#### Assigned task:
Copy out each line below that has the word "agent" in it.

Stored items:
▼▼▼
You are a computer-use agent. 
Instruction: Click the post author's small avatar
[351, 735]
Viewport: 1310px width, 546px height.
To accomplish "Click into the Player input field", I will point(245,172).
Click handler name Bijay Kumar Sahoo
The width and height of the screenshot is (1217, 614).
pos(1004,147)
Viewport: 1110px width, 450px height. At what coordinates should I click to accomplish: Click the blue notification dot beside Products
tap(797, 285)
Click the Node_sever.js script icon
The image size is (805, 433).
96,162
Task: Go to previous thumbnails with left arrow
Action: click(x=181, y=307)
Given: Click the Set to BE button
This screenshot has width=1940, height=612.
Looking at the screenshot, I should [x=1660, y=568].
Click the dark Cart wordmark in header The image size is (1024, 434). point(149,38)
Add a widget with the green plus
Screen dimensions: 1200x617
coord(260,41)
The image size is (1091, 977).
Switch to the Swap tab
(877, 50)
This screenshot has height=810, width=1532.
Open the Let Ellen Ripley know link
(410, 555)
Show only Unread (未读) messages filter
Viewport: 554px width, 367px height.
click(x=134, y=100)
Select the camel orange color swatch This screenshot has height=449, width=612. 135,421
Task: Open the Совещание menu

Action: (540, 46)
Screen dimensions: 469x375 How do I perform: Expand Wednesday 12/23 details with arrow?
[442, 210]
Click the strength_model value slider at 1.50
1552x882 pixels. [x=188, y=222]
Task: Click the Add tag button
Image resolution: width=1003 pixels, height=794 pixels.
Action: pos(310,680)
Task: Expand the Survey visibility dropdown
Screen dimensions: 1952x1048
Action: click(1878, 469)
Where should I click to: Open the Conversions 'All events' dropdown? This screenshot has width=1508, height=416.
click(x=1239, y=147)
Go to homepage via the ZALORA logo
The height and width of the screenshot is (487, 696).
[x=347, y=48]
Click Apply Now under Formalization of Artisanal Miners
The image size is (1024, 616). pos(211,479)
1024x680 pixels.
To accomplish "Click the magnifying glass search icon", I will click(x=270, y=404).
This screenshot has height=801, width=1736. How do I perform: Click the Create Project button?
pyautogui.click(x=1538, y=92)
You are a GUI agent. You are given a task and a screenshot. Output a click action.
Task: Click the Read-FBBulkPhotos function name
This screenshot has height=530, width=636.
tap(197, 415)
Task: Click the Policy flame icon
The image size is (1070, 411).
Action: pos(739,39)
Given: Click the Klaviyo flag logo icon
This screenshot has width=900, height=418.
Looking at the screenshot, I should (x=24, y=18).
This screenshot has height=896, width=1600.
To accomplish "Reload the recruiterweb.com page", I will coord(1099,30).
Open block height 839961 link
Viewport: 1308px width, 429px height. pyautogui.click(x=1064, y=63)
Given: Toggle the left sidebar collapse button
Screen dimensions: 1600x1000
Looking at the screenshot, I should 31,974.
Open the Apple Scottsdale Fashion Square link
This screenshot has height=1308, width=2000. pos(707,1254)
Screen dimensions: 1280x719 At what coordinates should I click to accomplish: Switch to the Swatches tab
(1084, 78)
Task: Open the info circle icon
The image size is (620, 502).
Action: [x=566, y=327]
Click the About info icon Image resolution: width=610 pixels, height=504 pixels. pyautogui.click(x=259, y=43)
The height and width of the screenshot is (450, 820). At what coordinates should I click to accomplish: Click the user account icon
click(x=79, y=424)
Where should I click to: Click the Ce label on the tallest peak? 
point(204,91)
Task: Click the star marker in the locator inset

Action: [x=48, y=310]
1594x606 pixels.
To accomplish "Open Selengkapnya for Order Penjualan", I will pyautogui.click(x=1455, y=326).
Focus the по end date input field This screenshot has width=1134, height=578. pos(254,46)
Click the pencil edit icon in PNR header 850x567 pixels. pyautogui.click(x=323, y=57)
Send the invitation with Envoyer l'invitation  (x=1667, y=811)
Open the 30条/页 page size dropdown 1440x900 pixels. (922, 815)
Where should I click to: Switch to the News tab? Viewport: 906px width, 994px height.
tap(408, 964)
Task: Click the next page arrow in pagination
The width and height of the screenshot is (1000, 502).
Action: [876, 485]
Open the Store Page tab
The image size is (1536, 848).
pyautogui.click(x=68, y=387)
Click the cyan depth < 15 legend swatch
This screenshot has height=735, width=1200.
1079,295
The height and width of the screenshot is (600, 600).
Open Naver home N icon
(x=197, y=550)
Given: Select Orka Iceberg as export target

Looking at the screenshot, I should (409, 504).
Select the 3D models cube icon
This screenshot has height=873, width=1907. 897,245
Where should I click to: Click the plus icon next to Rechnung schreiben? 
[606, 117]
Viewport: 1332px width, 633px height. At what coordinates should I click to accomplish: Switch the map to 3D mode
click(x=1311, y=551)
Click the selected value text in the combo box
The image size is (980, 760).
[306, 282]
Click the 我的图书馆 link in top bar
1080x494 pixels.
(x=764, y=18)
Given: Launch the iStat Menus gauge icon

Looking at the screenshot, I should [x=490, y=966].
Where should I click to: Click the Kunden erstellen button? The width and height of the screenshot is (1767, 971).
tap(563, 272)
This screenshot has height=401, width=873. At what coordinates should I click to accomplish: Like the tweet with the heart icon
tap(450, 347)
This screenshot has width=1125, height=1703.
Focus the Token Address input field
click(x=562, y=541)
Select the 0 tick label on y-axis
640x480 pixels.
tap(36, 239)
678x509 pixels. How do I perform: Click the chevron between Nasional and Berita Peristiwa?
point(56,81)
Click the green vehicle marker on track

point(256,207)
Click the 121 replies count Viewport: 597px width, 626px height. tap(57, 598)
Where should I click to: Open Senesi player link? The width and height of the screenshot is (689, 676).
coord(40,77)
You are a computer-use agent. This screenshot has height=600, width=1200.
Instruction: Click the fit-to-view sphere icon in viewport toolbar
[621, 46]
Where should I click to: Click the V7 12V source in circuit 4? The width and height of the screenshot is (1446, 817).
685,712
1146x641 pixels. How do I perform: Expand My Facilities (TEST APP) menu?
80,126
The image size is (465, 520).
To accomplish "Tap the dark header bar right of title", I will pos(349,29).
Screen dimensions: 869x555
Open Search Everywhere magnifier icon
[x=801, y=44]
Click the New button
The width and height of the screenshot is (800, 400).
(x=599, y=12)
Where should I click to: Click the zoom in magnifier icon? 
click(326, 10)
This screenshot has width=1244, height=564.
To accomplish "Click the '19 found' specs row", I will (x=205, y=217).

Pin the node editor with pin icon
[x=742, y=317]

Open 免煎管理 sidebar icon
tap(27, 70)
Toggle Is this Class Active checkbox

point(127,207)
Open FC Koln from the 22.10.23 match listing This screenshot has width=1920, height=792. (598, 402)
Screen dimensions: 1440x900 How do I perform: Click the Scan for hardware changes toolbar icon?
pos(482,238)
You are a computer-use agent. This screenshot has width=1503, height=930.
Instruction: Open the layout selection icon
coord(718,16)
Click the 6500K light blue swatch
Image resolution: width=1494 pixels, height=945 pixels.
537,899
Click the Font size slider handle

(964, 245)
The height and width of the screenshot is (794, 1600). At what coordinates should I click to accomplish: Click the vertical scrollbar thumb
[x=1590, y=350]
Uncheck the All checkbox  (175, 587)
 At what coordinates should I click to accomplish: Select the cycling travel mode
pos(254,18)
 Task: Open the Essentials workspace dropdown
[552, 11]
▲▲▲
#### Your solution:
You are a computer-use agent. 
You are a GUI agent. You are given a task and a screenshot. Output a click action.
You are a computer-use agent. This screenshot has height=600, width=1200.
You are a computer-use agent. This screenshot has width=1503, height=930.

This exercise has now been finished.